In a 6–3 decision, the U.S. Supreme Court ruled today in King v. Burwell that tax credits are available to consumers shopping on the Affordable Care Act’s federal marketplace, not just those shopping on state exchanges. Chief Justice John Roberts and Justices Anthony Kennedy, Ruth Bader Ginsburg, Stephen Breyer, Sonia Sotomayor, and Elena Kagan comprised the majority, while Justices Samuel Alito and Clarence Thomas joined Justice Antonin Scalia in a 21-page dissenting opinion.
The controversy arose out of the act’s language providing for subsidies to be distributed for marketplaces “established by the State.” The petitioners argued that the plain language limits the subsidies to state, not federal, marketplaces, while the respondents and proponents of the act—including the act’s architects—argued that subsidies were meant to be available on all exchanges, with the goal to cover all Americans. Proponents feared that limiting subsidies to state exchanges could seriously destabilize the act, rendering health insurance prohibitively expensive for many consumers.

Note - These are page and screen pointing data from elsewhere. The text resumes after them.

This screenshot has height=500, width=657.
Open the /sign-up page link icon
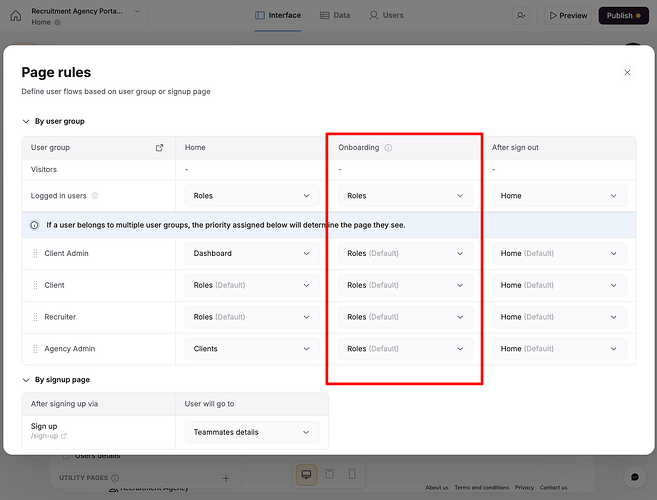pyautogui.click(x=64, y=437)
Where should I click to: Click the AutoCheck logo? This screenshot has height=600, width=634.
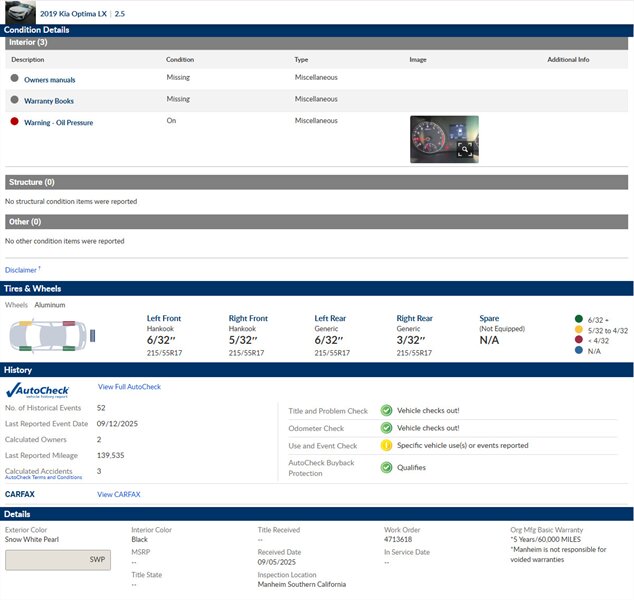click(38, 391)

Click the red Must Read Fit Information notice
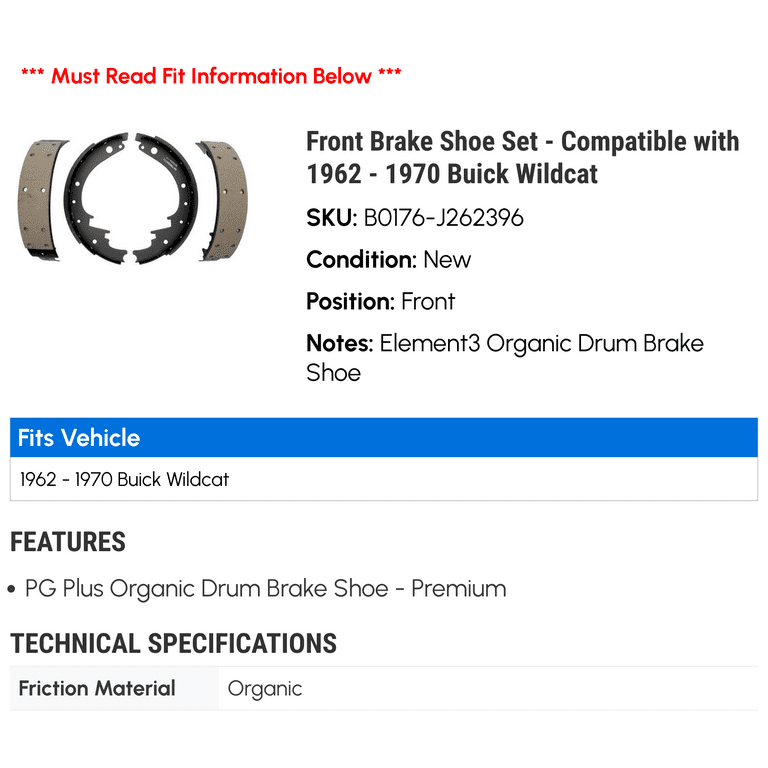pos(211,76)
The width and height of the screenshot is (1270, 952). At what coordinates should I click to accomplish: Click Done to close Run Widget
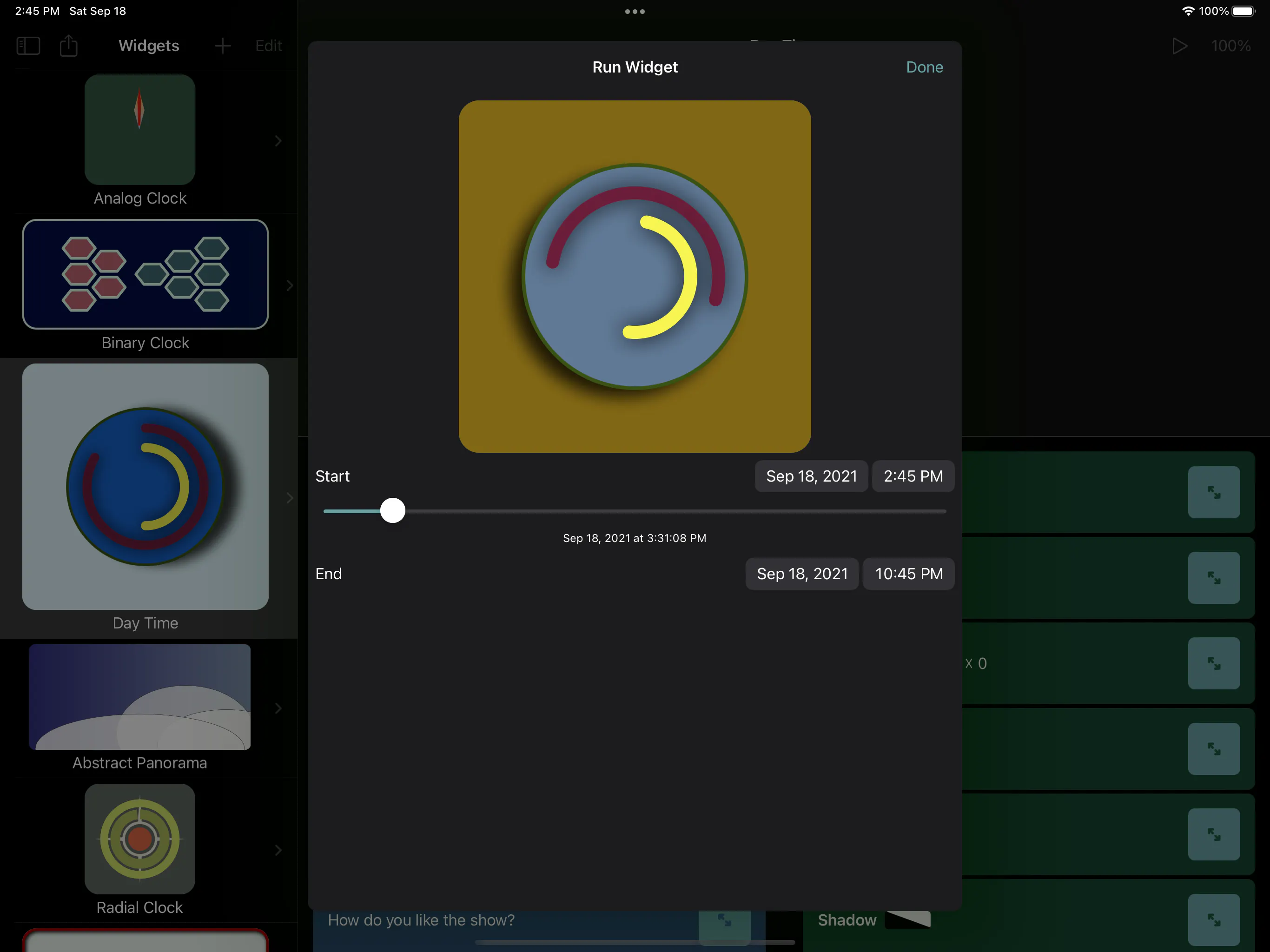924,67
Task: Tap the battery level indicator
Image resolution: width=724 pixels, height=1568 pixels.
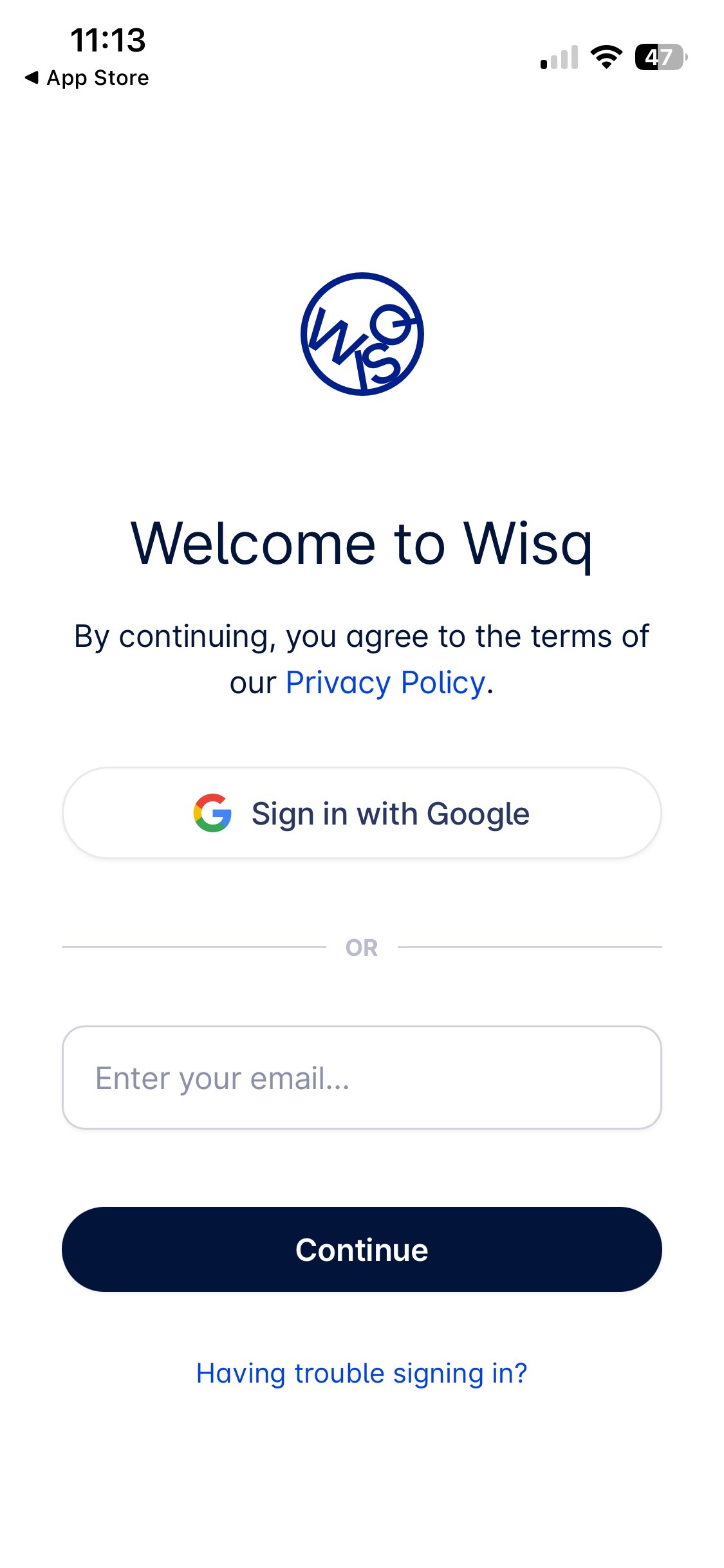Action: (x=661, y=57)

The Court agreed. While recognizing the language as “ambiguous,” the Court “reject[ed] petitioners’ interpretation because it would destabilize the individual insurance market in any State with a Federal Exchange, and likely create the very ‘death spirals’ that Congress designed the Act to avoid.”
In his dissent, Scalia decried the majority’s decision as reflecting the “philosophy that judges should endure whatever interpretive distortions it takes in order to correct a supposed flaw in the statutory machinery.” He stated that Congress, not the judiciary, was responsible for both making laws and mending them.